= WORK INSTRUCTION =
Below is a block of entries; repeat exactly the lines starting at the line that contains "Collapse the Удаленные folder tree" and ending at the line that contains "The height and", both included.

= SUPPLIED MATERIAL =
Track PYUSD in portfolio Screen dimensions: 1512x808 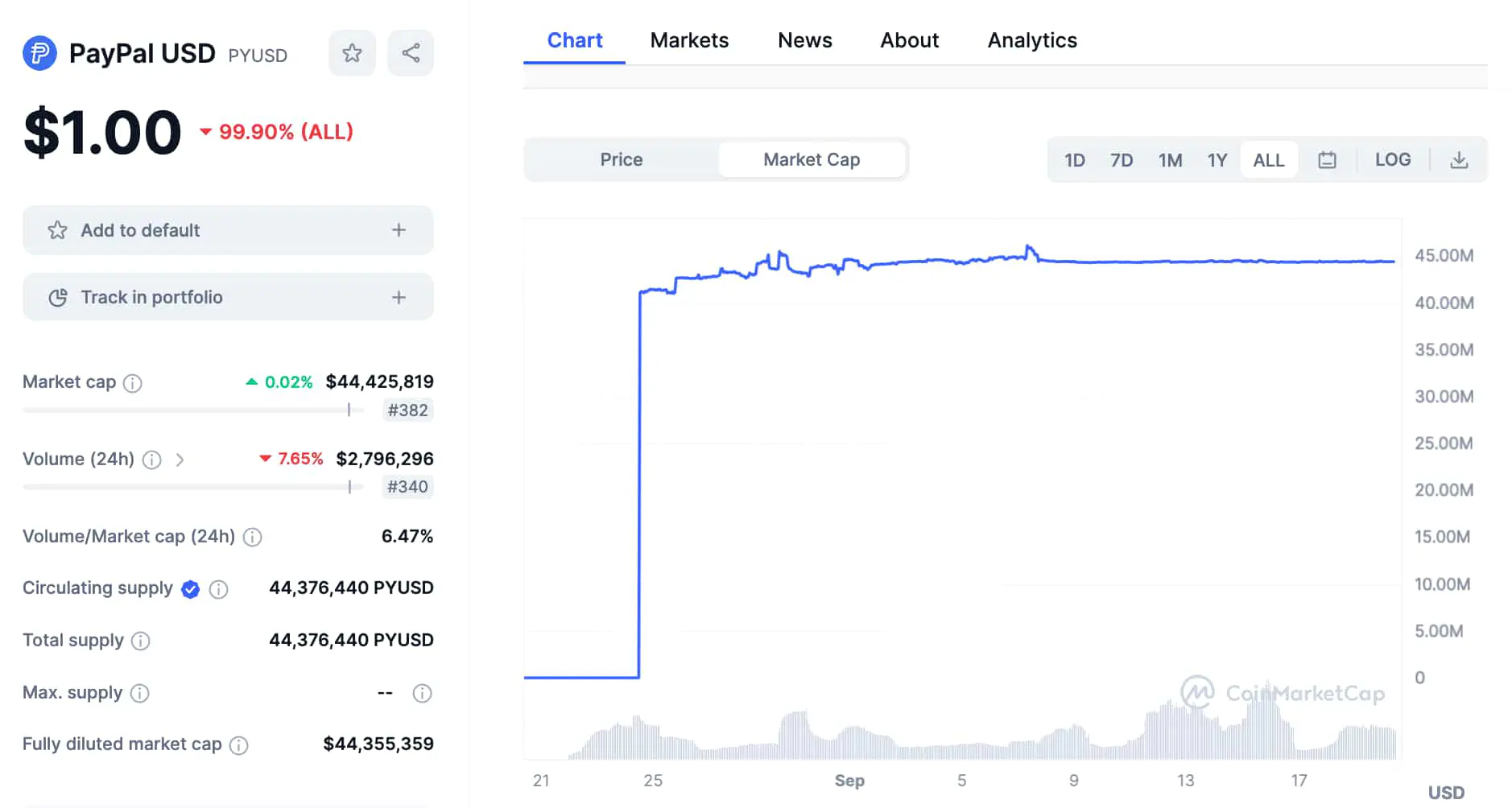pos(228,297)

--

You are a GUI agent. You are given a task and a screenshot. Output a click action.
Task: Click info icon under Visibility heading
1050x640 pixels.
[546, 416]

* * *

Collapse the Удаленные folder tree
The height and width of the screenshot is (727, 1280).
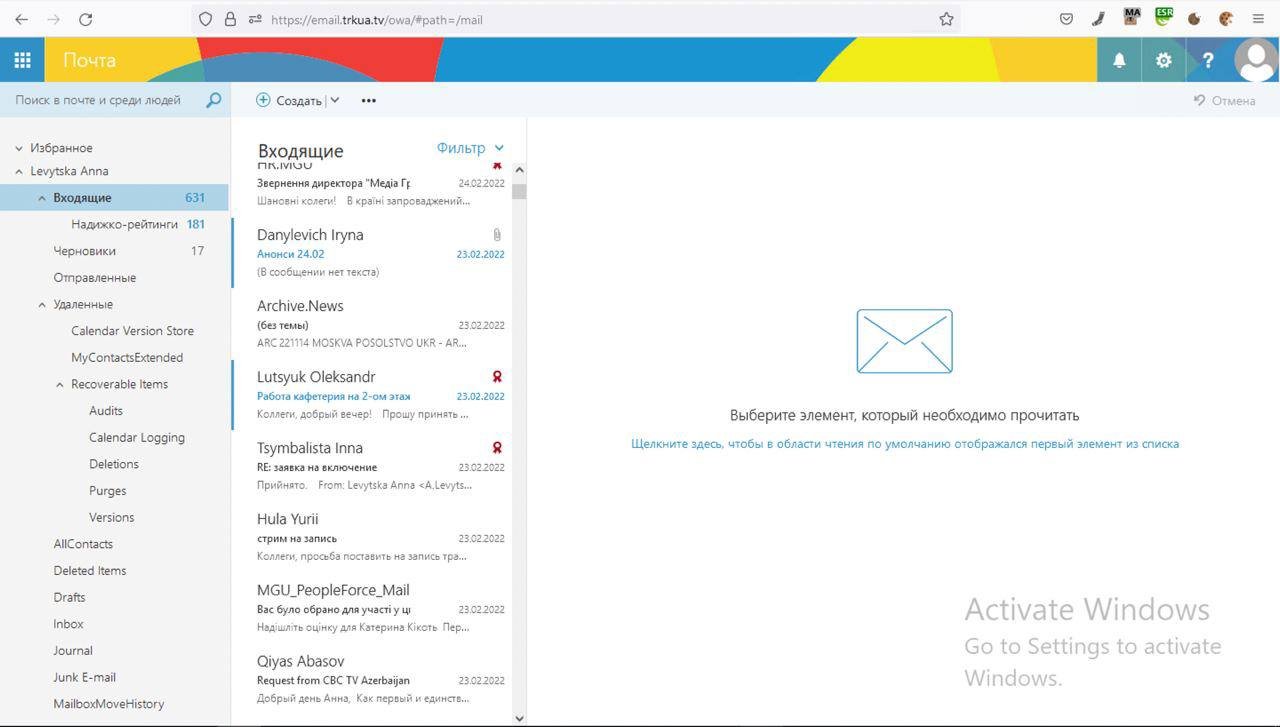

= ANSWER FOR THIS EXERCISE =
Collapse the Удаленные folder tree
The height and width of the screenshot is (727, 1280).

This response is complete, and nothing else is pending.